Cuando empezamos a tener la capacidad de asombro y nos podemos dar cuenta que nuestro mundo está cada día más enfermo, no tenemos otra alternativa que buscar el remedio mismo, dentro de los mismos elementos de la naturaleza como lo son el sol y el viento, como las únicas alternativas energéticas que nos van quedando.

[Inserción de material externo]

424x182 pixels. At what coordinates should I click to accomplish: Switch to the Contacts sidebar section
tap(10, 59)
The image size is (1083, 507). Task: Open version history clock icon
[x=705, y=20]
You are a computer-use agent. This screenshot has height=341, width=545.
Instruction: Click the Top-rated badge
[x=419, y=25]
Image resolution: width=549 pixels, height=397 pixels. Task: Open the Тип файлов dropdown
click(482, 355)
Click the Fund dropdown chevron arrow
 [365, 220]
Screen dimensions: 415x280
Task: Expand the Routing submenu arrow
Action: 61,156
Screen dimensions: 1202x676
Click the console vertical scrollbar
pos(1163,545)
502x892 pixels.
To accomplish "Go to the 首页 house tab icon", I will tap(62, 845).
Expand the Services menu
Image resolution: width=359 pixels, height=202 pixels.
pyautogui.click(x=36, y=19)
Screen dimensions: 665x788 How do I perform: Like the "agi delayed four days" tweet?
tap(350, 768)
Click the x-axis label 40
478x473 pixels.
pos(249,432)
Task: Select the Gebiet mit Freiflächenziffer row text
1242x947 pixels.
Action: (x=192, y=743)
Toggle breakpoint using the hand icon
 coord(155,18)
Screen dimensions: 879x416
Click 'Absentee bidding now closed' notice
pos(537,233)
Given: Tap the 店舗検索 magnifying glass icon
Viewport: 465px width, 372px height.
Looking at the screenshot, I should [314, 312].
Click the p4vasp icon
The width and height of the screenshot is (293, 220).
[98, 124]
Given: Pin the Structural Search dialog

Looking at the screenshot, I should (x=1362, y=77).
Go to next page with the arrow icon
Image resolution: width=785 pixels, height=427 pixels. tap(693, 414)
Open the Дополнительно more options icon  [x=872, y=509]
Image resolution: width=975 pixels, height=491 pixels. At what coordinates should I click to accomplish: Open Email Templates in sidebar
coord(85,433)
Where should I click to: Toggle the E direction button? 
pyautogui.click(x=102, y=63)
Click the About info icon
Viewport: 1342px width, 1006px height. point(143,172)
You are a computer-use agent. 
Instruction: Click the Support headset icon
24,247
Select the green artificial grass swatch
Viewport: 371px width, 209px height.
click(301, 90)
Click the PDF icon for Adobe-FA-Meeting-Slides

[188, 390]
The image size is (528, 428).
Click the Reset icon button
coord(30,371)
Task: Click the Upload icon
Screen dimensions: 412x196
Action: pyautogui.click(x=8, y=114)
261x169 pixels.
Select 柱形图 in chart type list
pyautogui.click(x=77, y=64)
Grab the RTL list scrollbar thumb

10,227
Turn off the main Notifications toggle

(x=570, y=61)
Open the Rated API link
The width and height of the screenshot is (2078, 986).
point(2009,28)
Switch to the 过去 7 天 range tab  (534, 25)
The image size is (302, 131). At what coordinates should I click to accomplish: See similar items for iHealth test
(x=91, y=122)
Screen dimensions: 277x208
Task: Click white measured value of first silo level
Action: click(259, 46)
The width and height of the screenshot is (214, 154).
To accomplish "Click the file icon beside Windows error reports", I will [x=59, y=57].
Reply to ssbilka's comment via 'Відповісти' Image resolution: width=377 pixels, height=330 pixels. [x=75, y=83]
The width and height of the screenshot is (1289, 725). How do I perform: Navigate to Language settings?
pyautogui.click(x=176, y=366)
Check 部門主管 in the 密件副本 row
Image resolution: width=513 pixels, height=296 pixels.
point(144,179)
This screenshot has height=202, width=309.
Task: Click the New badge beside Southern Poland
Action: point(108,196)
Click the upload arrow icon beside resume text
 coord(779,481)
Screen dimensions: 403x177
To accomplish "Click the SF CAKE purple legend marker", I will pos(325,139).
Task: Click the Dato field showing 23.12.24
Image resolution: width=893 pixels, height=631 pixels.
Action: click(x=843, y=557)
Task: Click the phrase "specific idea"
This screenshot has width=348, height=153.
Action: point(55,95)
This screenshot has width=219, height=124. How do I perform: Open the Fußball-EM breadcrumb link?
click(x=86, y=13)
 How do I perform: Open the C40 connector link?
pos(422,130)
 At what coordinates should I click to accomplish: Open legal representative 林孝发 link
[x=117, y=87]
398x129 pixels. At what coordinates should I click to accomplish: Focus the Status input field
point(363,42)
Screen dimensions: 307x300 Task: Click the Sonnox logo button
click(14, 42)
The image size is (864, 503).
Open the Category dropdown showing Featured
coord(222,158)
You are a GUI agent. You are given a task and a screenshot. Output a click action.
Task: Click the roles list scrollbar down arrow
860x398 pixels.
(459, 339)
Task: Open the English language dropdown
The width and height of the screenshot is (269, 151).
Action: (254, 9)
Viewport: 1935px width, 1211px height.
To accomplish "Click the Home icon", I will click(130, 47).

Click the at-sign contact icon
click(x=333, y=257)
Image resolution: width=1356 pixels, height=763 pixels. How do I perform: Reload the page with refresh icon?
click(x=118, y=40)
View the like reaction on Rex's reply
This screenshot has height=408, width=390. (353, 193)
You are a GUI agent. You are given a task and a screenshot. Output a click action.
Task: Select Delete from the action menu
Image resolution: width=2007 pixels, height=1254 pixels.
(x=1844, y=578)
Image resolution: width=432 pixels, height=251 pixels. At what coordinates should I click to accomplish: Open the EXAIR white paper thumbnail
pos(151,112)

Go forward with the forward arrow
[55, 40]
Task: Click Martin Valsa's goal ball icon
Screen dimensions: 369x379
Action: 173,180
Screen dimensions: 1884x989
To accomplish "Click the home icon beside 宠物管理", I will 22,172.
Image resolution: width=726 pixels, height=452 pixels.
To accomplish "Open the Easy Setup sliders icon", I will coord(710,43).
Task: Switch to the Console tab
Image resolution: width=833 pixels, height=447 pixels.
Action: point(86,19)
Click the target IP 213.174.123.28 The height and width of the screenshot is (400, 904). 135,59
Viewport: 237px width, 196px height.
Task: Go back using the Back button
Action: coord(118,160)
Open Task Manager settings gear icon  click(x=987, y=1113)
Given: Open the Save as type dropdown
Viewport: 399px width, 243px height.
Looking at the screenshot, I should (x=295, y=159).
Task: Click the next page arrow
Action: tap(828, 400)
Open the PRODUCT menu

Una limpia forma de obtener la tan preciada energía por medio del viento o del sol, podrían ser los grandes paleativos para frenar el deterioro ingente e inmisericorde que empezamos a sufrir todos los seres humanos y como aquél cáncer silencioso nos empieza a ofrecer los atisvos de un planeta que se hunde por los abusos ingratos, donde todas las generaciones existentes han contribuido en la peor de las formas.
Empezamos a obtener conciencia y es muy probable que logremos dimensionarnos en el contexto del problema y vayamos con toda nuestra fuerza para la urgente solución a los grandes obstaculos, que con el tiempo no hemos podído sobre llevar, ni mucho menos saltarlos para que la tarea abunde en conciencia social y ciudadana, nos hemos situado como los grandes acomodados, a ver pasar cualquier situación flotante en cualquier río contamidado y no hemos hecho el menor esfuerzo para que esta situación no se vuelva a repetir.
Es necesario que empiecen a surgir las políticas de desarrollo social y sostenido prácticamente en todo el mundo, ya que lo único que existen son solo políticas particularistas, con intereses mezquinos, con resultados exclusivistas que no conducen a nada. Lo más irónico de todo, es que el viento y el sol, aún son gratuitos para todos.